TEXT UNDER STUDY:
^^^^^^^^^^^^^^^^
Quahwa offers a wide range of brewing techniques and beverages. If I would have stayed longer in Zagreb I would for sure tried more drinks here. They even prepare on the spot their own condensed milk!
Outside the downtown: Teneo(Treshnjevachki Trg 2)
I included Teneo in my tour after I saw it mentioned in the European Coffee Tour webpage even though it is outside the downtown, a bit too far to walk. The chat with Christian Cviljak was worth the trip by tram. Trams work wonderfully in Zagreb, they’re cheap and efficient and so ok, I did enjoy the ride there too. Christian roasts his own coffee and runs this cute self-standing coffee bar with a few tables inside and a terrace. I loved the Joe Frex glasses! My espresso was made with a blend of coffee from Costa Rica, Guatemala, Ethiopia and a small percentage of coffee from India. However, for my taste the coffee is a bit overroasted which, I have heard during this trip, is still more in the taste of Croatians.
Walking along a small street in the downtown: Najgora Kava u Gradu (P Sestara Bakovic 3)
While walking through a quiet, yet still lively, alleyway in the centre of Zagreb I saw this tiny coffee place. The drawing of Frida Kahlo (a 20th century Mexican artist) in the window caught my attention, together with the sign below saying “worst coffee in town”. Unfortunately, I also find this Ethiopia Sidamo overroasted. The fragrance was interesting with some citrus hints but the low acidity and some peanut flavour was overruled by a smoky, bitter taste.
Safe the best for last is said. True. Express bar is a few steps from the main square in Zagreb thus it was the closest to my hotel. I went there as my final stop when I felt the deepest need of a good espresso. The place has a serious Scandinavian influence: light wood, simple deco, a coffee flavour wheel in chalk in the wall. I had an espresso with Caturra White Honey beans from Costa Rica roasted by Square Mile (UK). I love it! It was balanced, full bodied, nice acidity as from cherries, a chocolate hint too and a good fruity aftertaste. I enjoy every sip!
^^^^^^^^^^^^^^^^
PROBLEMS AND TASKS:
a) Answer these questions from the Zagreb coffee text, one per line:
(i) What does Quahwa prepare on the spot?
(ii) Which four origins made up the blend in the espresso at Teneo?
(iii) Who roasted the Caturra White Honey beans served at Express bar?
b) From the Zagreb coffee text, extract everything from "While walking through" down to "smoky, bitter taste.".
c) List every coffee place in Zagreb that the Zagreb coffee text names.
^^^^^^^^^^^^^^^^
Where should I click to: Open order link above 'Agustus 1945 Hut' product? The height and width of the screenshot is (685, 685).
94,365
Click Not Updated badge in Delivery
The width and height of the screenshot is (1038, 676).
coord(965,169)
^^^^^^^^^^^^^^^^
ANSWERS FOR THIS EXERCISE:
a)
(i) Its own condensed milk.
(ii) Costa Rica, Guatemala, Ethiopia and India.
(iii) Square Mile (UK).

b)
While walking through a quiet, yet still lively, alleyway in the centre of Zagreb I saw this tiny coffee place. The drawing of Frida Kahlo (a 20th century Mexican artist) in the window caught my attention, together with the sign below saying “worst coffee in town”. Unfortunately, I also find this Ethiopia Sidamo overroasted. The fragrance was interesting with some citrus hints but the low acidity and some peanut flavour was overruled by a smoky, bitter taste.

c)
Quahwa
Teneo
Najgora Kava u Gradu
Express bar